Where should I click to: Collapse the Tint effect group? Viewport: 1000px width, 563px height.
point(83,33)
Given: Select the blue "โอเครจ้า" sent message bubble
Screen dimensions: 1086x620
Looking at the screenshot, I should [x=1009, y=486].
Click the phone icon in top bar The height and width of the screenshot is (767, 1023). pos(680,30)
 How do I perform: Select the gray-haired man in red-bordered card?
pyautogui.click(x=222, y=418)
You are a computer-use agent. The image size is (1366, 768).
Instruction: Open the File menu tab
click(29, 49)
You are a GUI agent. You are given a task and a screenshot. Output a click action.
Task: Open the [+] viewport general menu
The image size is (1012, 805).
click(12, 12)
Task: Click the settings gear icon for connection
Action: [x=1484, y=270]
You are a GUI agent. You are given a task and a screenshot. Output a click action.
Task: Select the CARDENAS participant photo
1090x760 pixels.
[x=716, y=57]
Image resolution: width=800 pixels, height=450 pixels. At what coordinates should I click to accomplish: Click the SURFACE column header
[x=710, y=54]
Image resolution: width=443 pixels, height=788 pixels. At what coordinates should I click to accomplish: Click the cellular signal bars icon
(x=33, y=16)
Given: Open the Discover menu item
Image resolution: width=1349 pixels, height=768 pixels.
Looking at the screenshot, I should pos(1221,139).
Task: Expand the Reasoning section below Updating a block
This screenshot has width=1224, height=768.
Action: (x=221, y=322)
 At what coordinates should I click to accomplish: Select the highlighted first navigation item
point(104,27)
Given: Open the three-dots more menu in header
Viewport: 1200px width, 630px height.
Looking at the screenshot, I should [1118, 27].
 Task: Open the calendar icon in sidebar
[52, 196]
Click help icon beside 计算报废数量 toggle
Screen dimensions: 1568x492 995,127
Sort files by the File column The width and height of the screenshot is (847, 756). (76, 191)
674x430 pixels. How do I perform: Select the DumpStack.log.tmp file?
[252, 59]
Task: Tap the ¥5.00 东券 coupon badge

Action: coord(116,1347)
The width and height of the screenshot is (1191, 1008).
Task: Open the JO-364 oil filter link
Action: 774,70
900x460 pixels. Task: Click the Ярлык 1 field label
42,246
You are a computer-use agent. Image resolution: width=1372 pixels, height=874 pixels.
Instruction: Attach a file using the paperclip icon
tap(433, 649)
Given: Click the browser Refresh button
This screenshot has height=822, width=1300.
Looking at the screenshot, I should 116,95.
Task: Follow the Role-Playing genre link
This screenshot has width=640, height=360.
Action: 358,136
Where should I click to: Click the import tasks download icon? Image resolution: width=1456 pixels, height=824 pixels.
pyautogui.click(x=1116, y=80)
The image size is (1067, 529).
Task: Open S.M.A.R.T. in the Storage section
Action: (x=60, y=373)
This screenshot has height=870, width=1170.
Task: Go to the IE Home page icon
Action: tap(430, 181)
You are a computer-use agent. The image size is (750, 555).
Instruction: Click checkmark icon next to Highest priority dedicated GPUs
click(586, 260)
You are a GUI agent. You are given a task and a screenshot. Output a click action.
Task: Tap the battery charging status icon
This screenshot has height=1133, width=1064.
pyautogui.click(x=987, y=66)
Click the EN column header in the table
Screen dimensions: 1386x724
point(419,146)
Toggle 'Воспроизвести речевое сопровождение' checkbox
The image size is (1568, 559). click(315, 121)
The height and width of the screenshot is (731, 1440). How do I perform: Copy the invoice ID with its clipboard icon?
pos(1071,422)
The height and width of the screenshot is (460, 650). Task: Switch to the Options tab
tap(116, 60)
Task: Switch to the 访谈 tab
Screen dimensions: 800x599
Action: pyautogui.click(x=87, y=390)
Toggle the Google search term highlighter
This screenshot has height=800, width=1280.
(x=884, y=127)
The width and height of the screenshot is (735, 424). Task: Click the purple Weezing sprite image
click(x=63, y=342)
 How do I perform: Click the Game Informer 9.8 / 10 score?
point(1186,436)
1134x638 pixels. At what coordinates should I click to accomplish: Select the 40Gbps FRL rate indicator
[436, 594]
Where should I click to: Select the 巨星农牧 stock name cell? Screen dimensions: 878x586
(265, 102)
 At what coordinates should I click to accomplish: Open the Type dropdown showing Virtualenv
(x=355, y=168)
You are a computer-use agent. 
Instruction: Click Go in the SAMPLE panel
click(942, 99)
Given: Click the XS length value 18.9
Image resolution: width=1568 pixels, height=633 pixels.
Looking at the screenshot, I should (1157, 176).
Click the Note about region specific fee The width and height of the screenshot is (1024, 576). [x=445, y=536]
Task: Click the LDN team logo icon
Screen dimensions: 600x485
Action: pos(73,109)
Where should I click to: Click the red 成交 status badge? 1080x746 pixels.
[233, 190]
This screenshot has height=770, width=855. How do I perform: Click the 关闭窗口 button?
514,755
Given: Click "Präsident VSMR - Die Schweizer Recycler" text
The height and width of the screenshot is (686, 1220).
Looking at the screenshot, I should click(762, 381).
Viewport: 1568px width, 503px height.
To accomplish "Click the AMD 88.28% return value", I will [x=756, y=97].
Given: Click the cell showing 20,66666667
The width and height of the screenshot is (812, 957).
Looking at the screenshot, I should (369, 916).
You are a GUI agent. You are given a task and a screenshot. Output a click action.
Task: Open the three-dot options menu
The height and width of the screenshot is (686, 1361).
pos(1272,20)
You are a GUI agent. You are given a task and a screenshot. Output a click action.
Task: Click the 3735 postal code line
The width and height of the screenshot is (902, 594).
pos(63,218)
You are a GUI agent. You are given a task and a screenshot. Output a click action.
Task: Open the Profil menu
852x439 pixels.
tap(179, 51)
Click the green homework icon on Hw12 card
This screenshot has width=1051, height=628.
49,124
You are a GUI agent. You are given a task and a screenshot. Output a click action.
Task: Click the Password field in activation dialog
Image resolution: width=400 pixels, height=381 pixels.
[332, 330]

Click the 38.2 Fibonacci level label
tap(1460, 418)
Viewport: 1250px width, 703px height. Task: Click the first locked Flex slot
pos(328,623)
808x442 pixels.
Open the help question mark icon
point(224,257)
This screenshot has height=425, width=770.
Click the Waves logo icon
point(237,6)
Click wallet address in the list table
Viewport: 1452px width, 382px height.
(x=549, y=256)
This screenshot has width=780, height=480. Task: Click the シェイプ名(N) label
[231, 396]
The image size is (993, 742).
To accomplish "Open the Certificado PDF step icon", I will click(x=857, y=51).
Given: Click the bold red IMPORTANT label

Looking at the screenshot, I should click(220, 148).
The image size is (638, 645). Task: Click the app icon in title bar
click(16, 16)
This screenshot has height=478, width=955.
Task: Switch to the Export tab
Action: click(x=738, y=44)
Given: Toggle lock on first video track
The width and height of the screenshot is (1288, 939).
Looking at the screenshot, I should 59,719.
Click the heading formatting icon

+===+

#### TRY IT
In the preceding material, find each line holding the word "will" and copy it out.

#### RESULT OF THIS EXERCISE
To accomplish "Click the AMD 88.28% return value", I will [x=756, y=97].
To accomplish "Open the Certificado PDF step icon", I will click(x=857, y=51).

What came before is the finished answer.